Caminhando para a roça
Voltamos ao ano de 1957. Povoado de Queimadas, município de Pacajus, naquela época distante de Fortaleza, a capital, por cerca de 40 minutos, em viagem de ônibus intermunicipal. Hoje, parte da RMF (Região Metropolitana de Fortaleza), e o tempo gasto, segundo informações, varia entre 15 e 20 minutos.
Para quem a viveu – como eu – aquela foi a mais terrível seca que assolou o sertão cearense e o Estado, como um todo. O mais forte teste de sobrevivência humana. Os animais que dependiam do pasto, poucos sobreviveram.
Camaleão virou bicho cinzento pela falta da clorofila encontrada nas folhas que lhe serve de alimento.
Já morando em Fortaleza, obrigatoriamente e por não ter outro destino, eu corria para “passar as férias escolares” na casa da Vovó. Era um martírio para o casal, que, por afinidade e hereditariedade, “socorria” os filhos e netos. Foi a partir daquele 1957, que os filhos e netos começaram a “socorrer” os avós. Era, entendíamos, a “paga” pelo carinho e tratamento recebido na primeira infância.
Eis que, num dia qualquer que a memória já não me permite lembrar, o galo cantou acordando as poucas galinhas (mais da metade havia sido consumida para debelar a fome) e os chocalhos dos bodes e cabras no chiqueiro, em sinfonia sem programação, acompanhavam os berros em ópera dos cabritos. Era o amanhecer anunciado para mais um dia de labuta e sofrimento espiritual.
Café com nada, pois a pouca farinha de mandioca teria outra serventia e a arrumação do “mantulão” (um bornal costurado à mão, com pedaços de pano de saco de açúcar) com o dicumê dos “trabaiadores” por todo aquele dia de mais enfrentamento.
Meio litro farinha seca (o litro, era um cubo de madeira, tão usado quanto o cumprimento de bom dia, boa tarde e boa noite), e a metade de uma rapadura. A sobremesa era água gelada colocada numa quartinha exposta na janela para esfriar durante a noite. Nada mais que isso.

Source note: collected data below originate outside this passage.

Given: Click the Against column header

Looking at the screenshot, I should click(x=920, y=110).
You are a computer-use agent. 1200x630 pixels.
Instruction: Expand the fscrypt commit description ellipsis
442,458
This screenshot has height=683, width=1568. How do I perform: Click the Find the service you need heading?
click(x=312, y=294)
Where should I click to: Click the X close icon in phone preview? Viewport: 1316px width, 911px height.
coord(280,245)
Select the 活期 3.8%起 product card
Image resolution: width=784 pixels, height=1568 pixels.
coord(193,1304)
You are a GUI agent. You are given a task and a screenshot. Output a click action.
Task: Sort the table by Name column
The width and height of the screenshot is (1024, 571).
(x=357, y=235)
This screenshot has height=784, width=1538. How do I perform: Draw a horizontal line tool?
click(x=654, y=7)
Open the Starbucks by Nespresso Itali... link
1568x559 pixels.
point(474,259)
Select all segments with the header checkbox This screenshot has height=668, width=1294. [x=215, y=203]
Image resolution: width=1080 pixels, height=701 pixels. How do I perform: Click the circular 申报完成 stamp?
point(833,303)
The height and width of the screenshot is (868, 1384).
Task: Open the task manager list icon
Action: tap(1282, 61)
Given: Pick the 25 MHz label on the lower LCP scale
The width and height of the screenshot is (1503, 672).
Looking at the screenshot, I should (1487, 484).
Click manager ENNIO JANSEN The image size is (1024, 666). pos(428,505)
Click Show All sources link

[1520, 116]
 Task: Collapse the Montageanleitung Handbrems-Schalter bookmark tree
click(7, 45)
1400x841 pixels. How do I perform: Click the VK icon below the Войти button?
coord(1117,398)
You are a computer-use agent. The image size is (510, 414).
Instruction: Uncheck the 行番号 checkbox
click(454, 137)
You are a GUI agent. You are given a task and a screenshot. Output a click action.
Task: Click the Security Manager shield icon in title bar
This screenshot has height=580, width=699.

Rapadura que serviu de principal alimento durante anos
Debaixo de um sol causticante, o trabalhador, entretido, não tem preocupação com “o passar das horas”. Tem mais o que fazer e quer terminar aquela tarefa. Mas, o corpo tem suas manifestações repentinas.
As tripas “roncam” e, diferentemente do cantar do galo e do chocalho dos bodes e cabras no chiqueiro, despertado pelo barulho das tripas, Vovô retira o chapéu da cabeça, limpa o suor com a manga da blusa e espia para o sol do meio-dia, vaticinando:
– Valei-me Nossa Senhora, já é quaje meio-dia. Vamos forrar o estambo Zé!
Procuramos uma sombra que quase não existia por conta da seca, e espalhamos as folhas e os garranchos, parecendo que queríamos “pôr a mesa” com o dicumê.
Vovô abre o bornal, e dele tira uma rapadura, e…… farinha! Nada mais que isso.
Farinha seca de mandioca
Vovô pega a faca peixeira e corta a rapadura em pedaços. Um pedaço, dois pedaços, três pedaços, e a gente vai comendo. Uma mancheia de farinha seca, outra mancheia e, agora um e até três goles da água da cabaça. Fim do almoço. Agora um descanso de mais ou menos trinta minutos.
Silêncio profundo. O silêncio é tão grande, que dá para ouvir os gravetos das árvores quebrando e os teiús correndo sobre as folhas secas. Coisas da seca no sertão.
Cabaça com água e arrolhada com sabugo de milho
Março chegou. Trazido pela força das orações dos sertanejos. Veio o dia consagrado a São José. Nada de chuva. O açude mais próximo distava umas cinco ou seis léguas e os necessitados, montados em jumentos, transportavam o líquido e alguns até faziam daquela necessidade o seu ganha pão. É o sertão nordestino. É a seca braba que dizima tudo, inclusive vidas humanas, formando um cenário diferente com carcaças de animais.
Na volta para casa, aquele barulho conhecido dos chocalhos dos bodes e cabras. É o sertão. É a seca que vitima tantos. Mas, o homem nordestino jamais perde a Fé.